A report published today (July 4) by the Public Accounts Committee (PAC) found that the Home Office had forecast that it would issue 360,000 Skilled Worker visas to overseas applicants (including dependants) over the three years to April 2024, but instead it issued 931,000 – a figure that soared after care home workers were added to the list of eligible roles.

"We asked the Home Office whether it knows if people leave the country when their visa expires.
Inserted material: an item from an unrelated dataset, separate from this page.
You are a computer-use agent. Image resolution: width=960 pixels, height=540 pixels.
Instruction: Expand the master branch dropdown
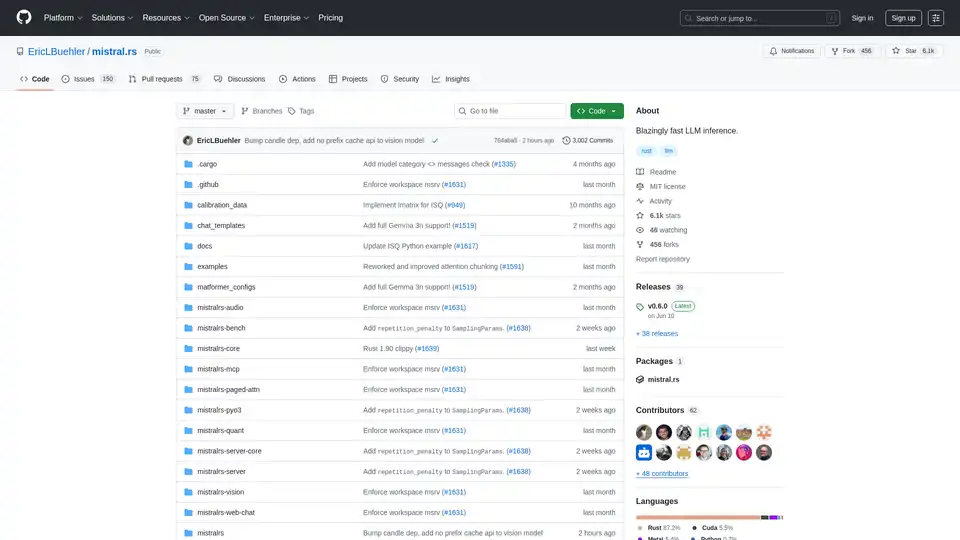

The Home Office told us the only way that it can tell if people are still in the country is to match the data it holds on individuals with the passenger data it receives on people using airlines.The Home Office has not analysed exit checks since the route was introduced and does not know what proportion of people return to their home country after their visa has expired, and how many may be working illegally." - PAC

The Home Office said there was scope to "strengthen exit checks as part of its wider digital transformation of border security systems and introduction of eVisas," PAC noted in its report.

The government pre-empted the release of the report, saying on July 1 that it was making “sweeping reforms” and stripping 111 eligible occupations from the Skilled Workers visa route – promising “further measures on asylum and border security” as it looks to address one of the biggest political hot potatoes in politics amid pressure from the Reform party. 

Home Office IT transformation needed

Echoing a National Audits Office (NAO) report published on March 11, PAC said that the Home Office also “needs to address operational issues with the IT system used for processing visa applications” – drawing particular attention to the delayed replacement of a visa sponsorship IT system.

Replacement of this has been pushed back by five years from 2023 to 2028 : “The Home Office told us that the planned transformation was delayed due to the lack of basic infrastructure, the large amount of transformation taking place across the department, and its prioritisation of competing demands, such as eVisas and… the Ukraine visa routes.”

Uninspiring Americans favoured over genius Indians 

In written evidence to the PAC, industry body techUK took the opportunity to lambaste the High Potential Individual (HPI) visa route. 

“Currently, graduates from some of the world’s top high-tech educational institutions, such as the Indian Institutes of Technology, are not eligible for the UK’s High Potential Individual (HPI) visa, due to the restrictive and US-centric nature of the current eligibility list,” techUK told MPS. 

The route, it said, “favours graduates from a narrow group of primarily US universities… under the current rules, a graduate with a third-class liberal arts degree from a listed US university may qualify, while a top-performing physics graduate from an Indian Institute of Technology does not.”

PAC called (The Stack’s summary) for the government to do five things. 

  1. Improve Collaboration: The Home Office should work more closely with other government departments to understand the real-world impact of visa changes on different UK sectors and regions.
  2. Evaluate the Skilled Worker Visa: The Home Office needs to properly evaluate the costs, benefits, and any unintended consequences of the Skilled Worker visa route.
  3. Address Social Care Sector Needs: The government must provide more detail on its decision to stop overseas recruitment for care workers and monitor the impact this has on the social care sector.
  4. Combat Exploitation: A clear, multi-departmental plan is needed to tackle the exploitation of migrant workers, including safeguarding them when their sponsor's licence is revoked.
  5. Strengthen Compliance: The Home Office must conduct a full assessment of its methods for tackling visa compliance risks, including better data analysis and a clear way to track what happens to people after their visa expires.